ToorCon 9: Real World Fuzzing


We dropped in on [Charlie Miller]’s fuzzing seminar at the end of the day yesterday. Fuzzing become a fairly popular topic in the last year and essentially involves giving a program garbage input, hoping that it will break. If it can’t handle the fake data and fails in a non-graceful fashion, you could have found a potentially exploitable bug. Fuzzing is a fairly simple idea, but as Charlie points out, without some thinking while you’re doing it it’s unlikely to be very productive.

Say you wanted to fuzz a PDF reader. You take a random good PDF file and use a fuzzing program iterate through multiple mutations of that file. This brings up the question of how long do you fuzz something? Do you let it run 24hrs, is that enough time? Charlie applies the principles of code coverage to determine exactly how much of the code his fuzzing is actually testing. He used the PNG library as an example. He picked a random PNG to mutate from and it tested a small percentage of the code. Studying the PNG spec he found that there are 21 different chunk types possible in a PNG file so he grabbed 1600 random PNGs and mutated off of those. These many different seed files gave him a lot more code coverage because the files feature almost all the different chunk types. The principle idea being if you don’t execute a line of code you’ll never find the bug in that line of code.

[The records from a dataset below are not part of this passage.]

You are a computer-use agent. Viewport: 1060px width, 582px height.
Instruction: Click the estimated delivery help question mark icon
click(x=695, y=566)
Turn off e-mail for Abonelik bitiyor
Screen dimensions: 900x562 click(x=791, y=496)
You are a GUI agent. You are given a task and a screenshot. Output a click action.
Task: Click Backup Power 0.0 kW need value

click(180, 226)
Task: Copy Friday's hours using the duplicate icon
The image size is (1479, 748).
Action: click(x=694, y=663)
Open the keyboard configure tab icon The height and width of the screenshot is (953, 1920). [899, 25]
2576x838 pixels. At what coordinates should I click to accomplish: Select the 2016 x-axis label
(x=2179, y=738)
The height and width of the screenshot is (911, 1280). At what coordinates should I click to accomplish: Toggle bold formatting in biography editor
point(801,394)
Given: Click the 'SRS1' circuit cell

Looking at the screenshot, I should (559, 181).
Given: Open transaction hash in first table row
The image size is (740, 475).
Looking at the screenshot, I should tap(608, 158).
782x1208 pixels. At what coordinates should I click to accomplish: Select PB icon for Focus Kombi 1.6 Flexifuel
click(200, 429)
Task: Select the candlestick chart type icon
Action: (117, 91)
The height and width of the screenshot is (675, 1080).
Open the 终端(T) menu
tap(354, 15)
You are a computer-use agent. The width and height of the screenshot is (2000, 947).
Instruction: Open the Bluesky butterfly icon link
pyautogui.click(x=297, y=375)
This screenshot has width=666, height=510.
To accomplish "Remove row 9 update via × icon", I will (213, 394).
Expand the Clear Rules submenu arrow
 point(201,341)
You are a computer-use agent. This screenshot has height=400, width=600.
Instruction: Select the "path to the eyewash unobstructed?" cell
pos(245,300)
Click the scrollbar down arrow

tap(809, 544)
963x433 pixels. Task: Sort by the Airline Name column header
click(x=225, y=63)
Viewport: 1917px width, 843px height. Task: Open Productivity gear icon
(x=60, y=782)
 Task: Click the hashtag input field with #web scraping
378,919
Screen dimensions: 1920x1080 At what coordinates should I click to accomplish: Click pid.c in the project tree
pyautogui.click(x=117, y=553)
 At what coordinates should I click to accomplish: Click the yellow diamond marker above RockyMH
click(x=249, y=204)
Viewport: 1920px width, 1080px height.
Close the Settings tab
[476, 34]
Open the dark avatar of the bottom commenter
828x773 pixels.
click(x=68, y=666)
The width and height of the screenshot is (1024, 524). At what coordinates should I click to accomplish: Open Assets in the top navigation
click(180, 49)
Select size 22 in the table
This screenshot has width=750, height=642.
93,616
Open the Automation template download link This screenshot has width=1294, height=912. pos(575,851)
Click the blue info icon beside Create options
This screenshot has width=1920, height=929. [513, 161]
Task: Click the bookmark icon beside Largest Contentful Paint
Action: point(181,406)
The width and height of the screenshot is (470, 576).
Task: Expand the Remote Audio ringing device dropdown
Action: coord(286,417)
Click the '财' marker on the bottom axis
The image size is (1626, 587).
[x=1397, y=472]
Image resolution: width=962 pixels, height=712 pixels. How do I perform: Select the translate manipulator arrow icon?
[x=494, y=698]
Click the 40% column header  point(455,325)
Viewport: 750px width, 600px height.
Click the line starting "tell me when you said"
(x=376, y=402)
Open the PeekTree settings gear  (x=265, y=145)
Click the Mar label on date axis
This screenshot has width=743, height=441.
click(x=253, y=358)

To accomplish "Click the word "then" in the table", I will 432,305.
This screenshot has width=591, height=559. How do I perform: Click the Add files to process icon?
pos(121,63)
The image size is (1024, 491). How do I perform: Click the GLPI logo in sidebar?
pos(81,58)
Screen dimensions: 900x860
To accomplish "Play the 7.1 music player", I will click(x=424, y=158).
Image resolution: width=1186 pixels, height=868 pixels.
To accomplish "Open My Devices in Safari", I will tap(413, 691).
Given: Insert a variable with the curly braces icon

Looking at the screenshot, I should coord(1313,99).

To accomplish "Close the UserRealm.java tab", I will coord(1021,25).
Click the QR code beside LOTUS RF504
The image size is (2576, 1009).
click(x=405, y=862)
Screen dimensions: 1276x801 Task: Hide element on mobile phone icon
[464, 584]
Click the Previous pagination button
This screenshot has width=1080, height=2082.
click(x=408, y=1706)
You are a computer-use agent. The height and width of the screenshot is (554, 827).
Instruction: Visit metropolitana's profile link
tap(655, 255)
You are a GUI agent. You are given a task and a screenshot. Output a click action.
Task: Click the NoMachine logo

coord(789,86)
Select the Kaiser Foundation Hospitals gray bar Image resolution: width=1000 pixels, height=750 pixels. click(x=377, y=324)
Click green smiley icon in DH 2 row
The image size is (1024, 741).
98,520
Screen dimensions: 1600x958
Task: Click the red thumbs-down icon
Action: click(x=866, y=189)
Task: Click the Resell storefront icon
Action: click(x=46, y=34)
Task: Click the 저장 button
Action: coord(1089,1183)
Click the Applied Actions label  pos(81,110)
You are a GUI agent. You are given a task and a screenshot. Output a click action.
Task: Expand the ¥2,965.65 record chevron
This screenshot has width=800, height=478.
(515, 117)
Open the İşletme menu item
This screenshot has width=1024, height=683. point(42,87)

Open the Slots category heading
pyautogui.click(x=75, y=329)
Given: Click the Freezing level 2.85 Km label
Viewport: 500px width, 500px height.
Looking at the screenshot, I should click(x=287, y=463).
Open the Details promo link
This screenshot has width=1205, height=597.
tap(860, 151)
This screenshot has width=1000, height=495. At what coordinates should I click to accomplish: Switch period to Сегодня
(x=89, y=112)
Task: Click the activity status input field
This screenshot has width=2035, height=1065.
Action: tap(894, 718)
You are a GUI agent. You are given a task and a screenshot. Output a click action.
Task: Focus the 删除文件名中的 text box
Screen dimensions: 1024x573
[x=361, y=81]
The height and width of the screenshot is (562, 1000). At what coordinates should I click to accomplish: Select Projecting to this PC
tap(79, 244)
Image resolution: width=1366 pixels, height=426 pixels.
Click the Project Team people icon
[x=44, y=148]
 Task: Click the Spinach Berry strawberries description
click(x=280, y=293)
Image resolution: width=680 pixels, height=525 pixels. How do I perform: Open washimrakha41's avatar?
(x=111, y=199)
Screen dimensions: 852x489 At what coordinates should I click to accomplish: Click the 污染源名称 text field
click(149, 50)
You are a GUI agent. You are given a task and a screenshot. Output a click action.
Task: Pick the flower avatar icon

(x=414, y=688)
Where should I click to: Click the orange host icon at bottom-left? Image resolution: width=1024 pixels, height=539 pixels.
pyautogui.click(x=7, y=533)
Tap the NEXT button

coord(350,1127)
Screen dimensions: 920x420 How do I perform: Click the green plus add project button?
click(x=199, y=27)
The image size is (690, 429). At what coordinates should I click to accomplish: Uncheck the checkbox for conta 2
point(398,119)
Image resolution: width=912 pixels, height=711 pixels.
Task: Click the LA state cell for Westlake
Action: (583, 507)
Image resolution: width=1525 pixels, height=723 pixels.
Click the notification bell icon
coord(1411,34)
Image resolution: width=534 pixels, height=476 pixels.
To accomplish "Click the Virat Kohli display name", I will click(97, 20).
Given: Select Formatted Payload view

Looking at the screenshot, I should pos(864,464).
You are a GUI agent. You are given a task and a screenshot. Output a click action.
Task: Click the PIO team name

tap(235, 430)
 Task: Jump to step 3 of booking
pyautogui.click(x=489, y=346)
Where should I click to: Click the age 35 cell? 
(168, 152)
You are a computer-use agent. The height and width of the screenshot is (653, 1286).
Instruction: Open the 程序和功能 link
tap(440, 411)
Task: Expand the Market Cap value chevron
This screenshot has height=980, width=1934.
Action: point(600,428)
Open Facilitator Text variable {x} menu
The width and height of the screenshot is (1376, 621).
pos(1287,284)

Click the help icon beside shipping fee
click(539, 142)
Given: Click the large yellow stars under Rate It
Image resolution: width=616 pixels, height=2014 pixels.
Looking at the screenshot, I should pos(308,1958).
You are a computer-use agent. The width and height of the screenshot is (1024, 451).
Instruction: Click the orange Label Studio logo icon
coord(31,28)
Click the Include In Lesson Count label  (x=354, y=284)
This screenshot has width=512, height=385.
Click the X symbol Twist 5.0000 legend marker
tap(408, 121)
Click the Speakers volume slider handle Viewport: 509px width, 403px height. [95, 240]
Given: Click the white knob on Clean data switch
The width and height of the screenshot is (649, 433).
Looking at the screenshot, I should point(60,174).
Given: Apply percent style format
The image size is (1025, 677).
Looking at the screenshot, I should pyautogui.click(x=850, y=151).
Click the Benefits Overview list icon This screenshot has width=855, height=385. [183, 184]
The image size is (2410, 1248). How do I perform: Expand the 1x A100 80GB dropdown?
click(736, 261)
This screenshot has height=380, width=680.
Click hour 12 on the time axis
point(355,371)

Charlie was part of the team that’s credited for finding the first iPhone exploit. They used code coverage to determine where to start working. Apple’s WebKit is open source and there is a note that says to use Mozilla’s test suite to test modifications the JavaScript core. Using gcov, which is part of gcc, they ran the test against the code. The tool showed what code was executed by the test suite. They ignored that code and started poking at the large block of untested code they found since that was more likely to contain a bug. That’s where they found the Perl RegEx parser which was eventually exploited.

This isn’t just for programs with the source; you can also use code coverage tools like Pei Mei with IDA Pro to determine what part of a binary file the specific code you’re looking for lives. Then you can write smarter generators that will hit more of that particular code.

5 thoughts on “ToorCon 9: Real World Fuzzing

  1. Did you bring t-shirts? :-) I’d love to get one if you’re giving them… Look for the guy in the center of the vendor room giving lock picking lessons. Ask for warelock. Cheers!

  2. Do these conferences offer videos , at least after some time has passed ? Some of us can’t make it to wherever they’re held and would really like to see and hear the talks in whole.